Thursday, June 15, 2023

Experimental Details

I’ve been guilty of glossing over details. I suspect, but can’t remember, that I had educated myself on the experimental details that went into the discovery of the structure of the atom. Thomson, Rutherford and Millikan led teams that performed painstaking experiments that I now summarize in less than an hour. Worse still, over time I have conflated multiple experiments to make the conclusions easier to digest for my students. I’m reminded of my shortcomings while reading The Matter of Everything, written by the experimental physicist Suzie Sheehy. As a theorist, I acknowledge my blinders and lack of experience when it comes to appreciating the experimental details.

 


Sheehy focuses on those details! In the first three chapters, she covers three stories: the cathode ray tube, the gold foil experiment, and the photoelectric effect. I cover all three in my General Chemistry course. Today’s post is to remind myself where I have over-glossed the details, and do a better job when I resume teaching in the fall semester. I’d like to blame the G-Chem textbook which also glosses over the details, but it’s my own fault for not remembering. As the expert in the classroom, I should know better.

 

The Cathode Ray Tube. Sheehy begins her story with the discovery of X-rays and the use of the Crookes tube. I skip this story and go straight to J. J. Thomson’s experiments. I had forgotten how crucial vacuum is to this story. If most of the gas particles had not been removed (which was no easy task back then), they would interfere with the cathode ray, and it would be difficult to observe the crucial bending of the ray that led Thomson to conclude that this ray of “light” was made up of negatively charged particles (electrons!). The observable green glow was because stray electrons would hit gas particles or the wall, so-called “braking radiation” because electrons stopped by the glass would emit light (i.e., electromagnetic radiation). While Thomson tried different gases, the results were the same.

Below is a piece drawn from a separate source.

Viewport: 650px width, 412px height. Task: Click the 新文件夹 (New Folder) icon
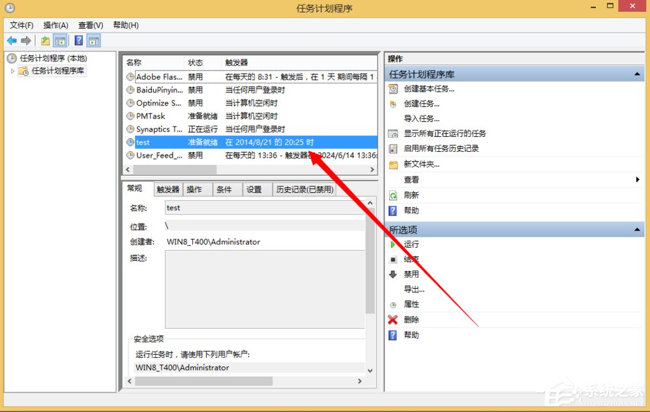point(393,163)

I had conflated this by telling the students that this allowed him to conclude that no matter what the element, what all atoms had in common was the electrons, and where they differed was in the nature of the positive particle (the nucleus with different numbers of protons). Thomson did change the identity of the metal electrodes, which would support what I said, but I’ve been failing to mention this to the students. I resolve to do better.

 

The Gold-Foil Experiment. Thomson proposed a plum-pudding model for the atom. I tell the students that Rutherford wanted to test the model. What I fail to also say is that Rutherford had previously observed that shooting alpha-particles through a thin metal piece produced a fuzzy image (on a photographic plate), i.e., the particles were scattered in some way but no one knew why. His assistants Geiger and Marsden performed a series of experiments where they measured the deflection of alpha-particles against a metal slab, and then decreased the thickness of the metals so that more alpha-particles could pass through. Thus, they would need detectors for both the wide-angle reflection and for those that passed through. G-Chem textbooks show a detector “ring”. I have been erroneously telling the students that having detectors that picked up wide-angle deflections was fortuitous – but that’s wrong. They were there from the beginning because of how the experiment was carried out. I will get this right next time.

 

The Photoelectric Effect. I present the full set of experimental details before providing Einstein’s explanation; so does the G-Chem textbook. That’s backwards. Lenard’s early experiments puzzlingly showed that changing the light intensity had no correlation with the speed of ejected electrons. I fail to mention Millikan’s early experiments showing that the photoelectric effect was independent of temperature, adding to the puzzle. Einstein then came up with his strange “quantum explanation”, making the crucial predictions that the speed of ejected electrons would vary linearly with the frequency of light, that there would be a threshold frequency, and that changing the intensity would change the number of electrons emitted (but not their speeds). It took Millikan a good ten years to verify all this, and it took so long because he was trying to disprove Einstein’s weird hypothesis. Einstein deservedly won the Nobel prize for his insight; and I need to tell the story in the correct sequence to underscore this point.

 

In G-Chem, I don’t discuss the “cloud chamber” experiments of Wilson that supported the discoveries of the Thomson and Rutherford teams. How does one take a picture or a snapshot of a tiny particle too small to be seen by a light microscope? By seeing their tell-tale effects as they whiz as a wisp through the vapor – akin to the trails we see behind a jetplane. I don’t foresee myself covering this in G-Chem. I do spend all of five minutes on Millikan’s Oil Drop experiment, briefly going over the setup, and then quickly telling the students the result. I used to do more, but I think my truncated version is about right given the goals of the course. But I would like to incorporate changes to the three stories as recounted above, and I’m reminded that it is important to sweat the experimental details.